Странно. Ведь богиня Нарайяна была и богиней Могабы. Может, он разуверился? Может, Деджагор и его напугал до глубины души?
– Так одолей же их. Не оставляй никого, кто может помешать впоследствии.
Я всегда воображал себе Хозяина Теней этаким громадным, вонючим воплощением дьявола, величественным, колоритным безумцем, наподобие Взятых там, на севере. Но Длиннотень оказался лишь злобным стариком, одаренным избыточным могуществом.
– Если уж грядет Год Черепов, – сказал он Могабе, – нужно, чтоб год этот стал нашим годом. А не их.

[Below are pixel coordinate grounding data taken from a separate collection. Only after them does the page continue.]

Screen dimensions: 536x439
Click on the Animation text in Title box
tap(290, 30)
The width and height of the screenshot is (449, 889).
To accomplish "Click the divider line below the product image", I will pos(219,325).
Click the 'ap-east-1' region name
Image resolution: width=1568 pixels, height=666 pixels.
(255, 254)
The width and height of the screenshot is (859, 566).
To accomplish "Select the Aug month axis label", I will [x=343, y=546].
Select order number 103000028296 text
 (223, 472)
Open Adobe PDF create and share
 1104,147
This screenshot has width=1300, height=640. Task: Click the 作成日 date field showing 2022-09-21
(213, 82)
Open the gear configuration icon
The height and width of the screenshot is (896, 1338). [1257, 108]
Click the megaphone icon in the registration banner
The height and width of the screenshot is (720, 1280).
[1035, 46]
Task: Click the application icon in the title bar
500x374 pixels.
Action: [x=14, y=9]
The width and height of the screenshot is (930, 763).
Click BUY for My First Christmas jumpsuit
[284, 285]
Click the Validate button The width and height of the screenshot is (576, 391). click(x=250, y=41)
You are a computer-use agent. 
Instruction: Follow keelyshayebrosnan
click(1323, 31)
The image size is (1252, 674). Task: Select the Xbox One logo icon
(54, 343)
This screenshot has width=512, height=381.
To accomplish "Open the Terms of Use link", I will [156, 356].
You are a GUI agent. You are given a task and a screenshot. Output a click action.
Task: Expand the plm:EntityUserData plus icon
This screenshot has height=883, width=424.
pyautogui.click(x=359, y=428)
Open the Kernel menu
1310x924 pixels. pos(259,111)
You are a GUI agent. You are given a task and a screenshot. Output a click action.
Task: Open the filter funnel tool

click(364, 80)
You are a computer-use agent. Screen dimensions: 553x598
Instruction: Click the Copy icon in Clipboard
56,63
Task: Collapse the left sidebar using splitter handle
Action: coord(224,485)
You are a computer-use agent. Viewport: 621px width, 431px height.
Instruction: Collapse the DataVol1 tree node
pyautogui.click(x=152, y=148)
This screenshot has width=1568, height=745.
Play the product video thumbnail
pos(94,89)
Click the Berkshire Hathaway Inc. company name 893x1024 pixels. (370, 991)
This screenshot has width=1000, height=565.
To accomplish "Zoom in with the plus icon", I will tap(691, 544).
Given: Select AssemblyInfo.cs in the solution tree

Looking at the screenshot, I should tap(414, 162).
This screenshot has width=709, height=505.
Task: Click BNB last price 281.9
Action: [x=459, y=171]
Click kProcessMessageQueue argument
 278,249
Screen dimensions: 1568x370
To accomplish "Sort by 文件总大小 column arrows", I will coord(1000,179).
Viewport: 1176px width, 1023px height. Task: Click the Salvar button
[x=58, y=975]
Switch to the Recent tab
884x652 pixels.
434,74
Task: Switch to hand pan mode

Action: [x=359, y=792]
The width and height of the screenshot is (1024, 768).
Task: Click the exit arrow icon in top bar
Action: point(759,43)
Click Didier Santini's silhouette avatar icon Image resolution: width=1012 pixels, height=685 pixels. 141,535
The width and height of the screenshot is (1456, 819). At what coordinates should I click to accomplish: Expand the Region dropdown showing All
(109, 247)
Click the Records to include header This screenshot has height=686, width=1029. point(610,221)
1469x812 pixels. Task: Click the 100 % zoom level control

– Я понимаю. Что ты думаешь о ребенке?
Длиннотень неуверенно хмыкнул.
– Жутковата, верно? Словно тысячелетняя… Уменьшенная копия матери, только хуже.
Пожалуй, он был прав. Моему призрачному взору ребенок, определенно, казался крайне странным и злобным.
– Возможно, придется поторопить ее в объятья богини, – задумчиво пробормотал Длиннотень.
Пожав плечами, Могаба повернулся, чтобы уйти.
– Хочешь ли ты еще с кем-нибудь говорить наедине?